[Collected data]
◆ ◆ ◆ ◆ ◆

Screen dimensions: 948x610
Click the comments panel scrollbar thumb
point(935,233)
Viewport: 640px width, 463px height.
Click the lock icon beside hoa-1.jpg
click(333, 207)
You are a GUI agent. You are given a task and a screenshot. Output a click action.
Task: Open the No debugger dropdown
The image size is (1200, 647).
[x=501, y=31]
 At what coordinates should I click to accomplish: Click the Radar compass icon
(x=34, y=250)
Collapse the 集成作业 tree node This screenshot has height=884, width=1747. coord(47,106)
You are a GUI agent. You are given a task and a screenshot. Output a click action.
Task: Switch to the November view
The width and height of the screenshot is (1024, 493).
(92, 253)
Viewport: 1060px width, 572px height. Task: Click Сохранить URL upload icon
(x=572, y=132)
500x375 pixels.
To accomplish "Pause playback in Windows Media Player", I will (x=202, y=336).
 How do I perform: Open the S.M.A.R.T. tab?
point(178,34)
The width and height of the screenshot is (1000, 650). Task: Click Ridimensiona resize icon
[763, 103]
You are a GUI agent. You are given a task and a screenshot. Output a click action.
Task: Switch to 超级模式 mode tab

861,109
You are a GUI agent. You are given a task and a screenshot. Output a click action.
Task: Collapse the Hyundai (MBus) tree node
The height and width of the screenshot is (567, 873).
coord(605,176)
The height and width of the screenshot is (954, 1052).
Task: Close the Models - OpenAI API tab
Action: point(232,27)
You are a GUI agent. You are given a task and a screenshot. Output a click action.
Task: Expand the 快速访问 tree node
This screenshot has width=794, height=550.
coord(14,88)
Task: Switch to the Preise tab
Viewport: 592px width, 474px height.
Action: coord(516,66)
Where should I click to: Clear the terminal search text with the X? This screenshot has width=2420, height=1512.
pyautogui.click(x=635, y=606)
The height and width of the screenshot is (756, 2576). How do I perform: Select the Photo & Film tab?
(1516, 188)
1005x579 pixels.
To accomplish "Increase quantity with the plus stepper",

◆ ◆ ◆ ◆ ◆

Exercise: Nothing but an exact repetition of the entries is expected here.

Problem solution:
Screen dimensions: 948x610
Click the comments panel scrollbar thumb
point(935,233)
Viewport: 640px width, 463px height.
Click the lock icon beside hoa-1.jpg
click(333, 207)
You are a GUI agent. You are given a task and a screenshot. Output a click action.
Task: Open the No debugger dropdown
The image size is (1200, 647).
[x=501, y=31]
 At what coordinates should I click to accomplish: Click the Radar compass icon
(x=34, y=250)
Collapse the 集成作业 tree node This screenshot has height=884, width=1747. coord(47,106)
You are a GUI agent. You are given a task and a screenshot. Output a click action.
Task: Switch to the November view
The width and height of the screenshot is (1024, 493).
(92, 253)
Viewport: 1060px width, 572px height. Task: Click Сохранить URL upload icon
(x=572, y=132)
500x375 pixels.
To accomplish "Pause playback in Windows Media Player", I will (x=202, y=336).
 How do I perform: Open the S.M.A.R.T. tab?
point(178,34)
The width and height of the screenshot is (1000, 650). Task: Click Ridimensiona resize icon
[763, 103]
You are a GUI agent. You are given a task and a screenshot. Output a click action.
Task: Switch to 超级模式 mode tab

861,109
You are a GUI agent. You are given a task and a screenshot. Output a click action.
Task: Collapse the Hyundai (MBus) tree node
The height and width of the screenshot is (567, 873).
coord(605,176)
The height and width of the screenshot is (954, 1052).
Task: Close the Models - OpenAI API tab
Action: point(232,27)
You are a GUI agent. You are given a task and a screenshot. Output a click action.
Task: Expand the 快速访问 tree node
This screenshot has width=794, height=550.
coord(14,88)
Task: Switch to the Preise tab
Viewport: 592px width, 474px height.
Action: coord(516,66)
Where should I click to: Clear the terminal search text with the X? This screenshot has width=2420, height=1512.
pyautogui.click(x=635, y=606)
The height and width of the screenshot is (756, 2576). How do I perform: Select the Photo & Film tab?
(1516, 188)
1005x579 pixels.
To accomplish "Increase quantity with the plus stepper",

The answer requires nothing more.